Con i suoi 25 fedelissimi dipendenti, nel 2021 la Preti fattura 3 milioni. «Siamo al 18% in più rispetto al 2020 e il 6% in più sul 2019» snocciola con orgoglio Angela Gargani, 52 anni, ad della fabbrica, della quale è responsabile commerciale Alfredo Breschi. «Il mio compagno – sorride – Ci siamo conosciuti quando lavoravo in un’azienda di logistica: tra i clienti c’era la Preti, poi rilevata da Alfredo e Paolo Gionfriddo, che ha venduto la sua quota nel 2003». Da allora, come nell’Ottocento – resiste l’intuizione geniale di Giovanni Preti: il Sacripante. «Si fa secondo tradizione, completamente a mano – scandisce l’amministratore delegato – Lo richiedono in tutta Italia: è una tradizione natalizia. Specie nel Lazio, in Sardegna a Carloforte e in Toscana». E proprio dalla Toscana, è arrivato l’omaggio più inatteso: un libro. «Anna Maria Vignali, che non conoscevo, ha scritto “Sacripante ti voglio bene”, per Frusca – racconta Angela Gargani – Un libro emozionale, che ripercorre la sua infanzia partendo da quel dolce tanto atteso, che arrivava da Genova». E che su YouTube è stato descritto allegramente: «Il nonno ubriaco della Fiesta». Gargani ci ride. Ma spiega che quel «pan di Spagna e crema, con cioccolato bianco, ricoperto da cioccolata fondente» – e altri ingredienti segreti – è arrivato «fino in Cina, con etichetta cinese certo». E pure «in Vietnam», dove è stato spedito insieme a 3.000 pandolci». Esportazioni bloccate dal Covid, purtroppo. Ma la produzione marcia a ritmi serrati «7 giorni su 7», spaccio compreso, per «sfornare quotidianamente 2.000 chili di canestrelli, 400 chili di Sacripante, fatto rigorosamente a mano e 2.200 chili di biscotti del Lagaccio». Anzi, «bis-cotti» scandisce l’ad. Spiegando che per realizzarli occorrono «36 ore di lavorazione», con una doppia cottura: bis-cotto, per l’appunto.
«Un lievitista, ogni notte rinnova il lievito madre: il vero tesoro dell’azienda». È affidato «a 4 figure, che alternandosi iniziano a lavorare verso le 19 e proseguono fino alle 6 della mattina successiva». Sabati, domenica e feste comandate.
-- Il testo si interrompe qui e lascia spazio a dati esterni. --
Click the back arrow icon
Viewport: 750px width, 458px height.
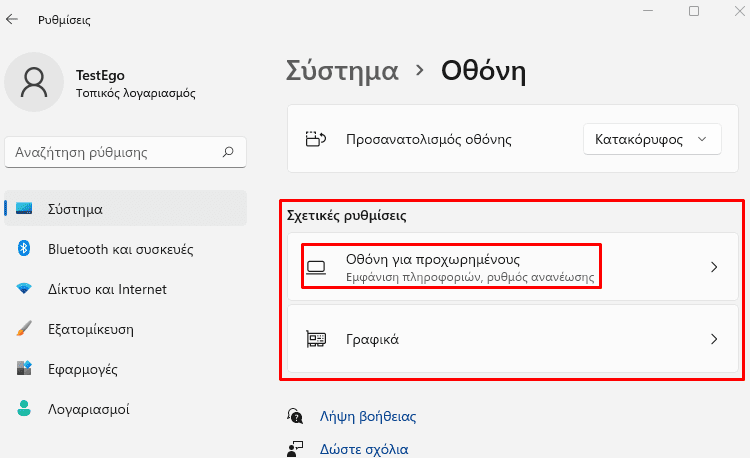pyautogui.click(x=13, y=19)
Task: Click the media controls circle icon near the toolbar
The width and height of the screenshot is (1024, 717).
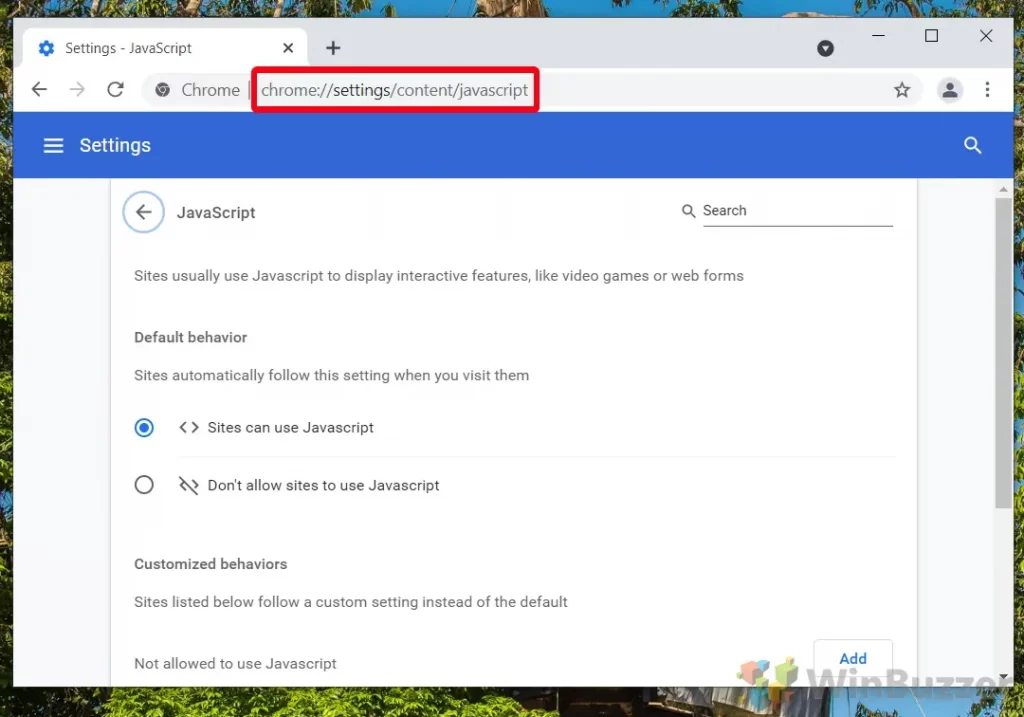Action: tap(825, 48)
E se a chi lavora non stop «si cerca di dare riposo il sabato notte, nei momenti meno frenetici, con un break ad agosto», al lievitista no: non manca mai. Come quando la Preti si fregiava del marchio di fornitore della Real Casa e le prime spedizioni in giro per l’Italia erano alquanto avventurose.
«Un signore di 86 anni, che lavorava per la Preti, mi ha raccontato che caricava i pandolci sulla carriola per portarli all’ufficio postale», sorride Angela Gargani. Un viavai interminabile che segnava soprattutto le feste. «C’era il gusto della strenna natalizia, che ora si è un po’ perso, ma la passione è rimasta identica».
Come i nomi dei prodotti. Ma quel Sacripante, dove nasce? Imprecazione o eroe dell’Orlando Furioso? «Entrambe, forse. Si racconta che a Giovanni Preti alcuni monelli ogni tanto rubassero i biscotti appena sfornati e che lui li apostrofasse al grido di Sacripante. Ma c’è anche il personaggio dell’Ariosto: forte, nero e imbattibile. Come il Sacripante». Che tra i pasticceri, «prima di diventare capo della fabbrica», ha visto il padre del cardinale Angelo Bagnasco: «Ha mantenuto la famiglia così, con l’impiego da Preti».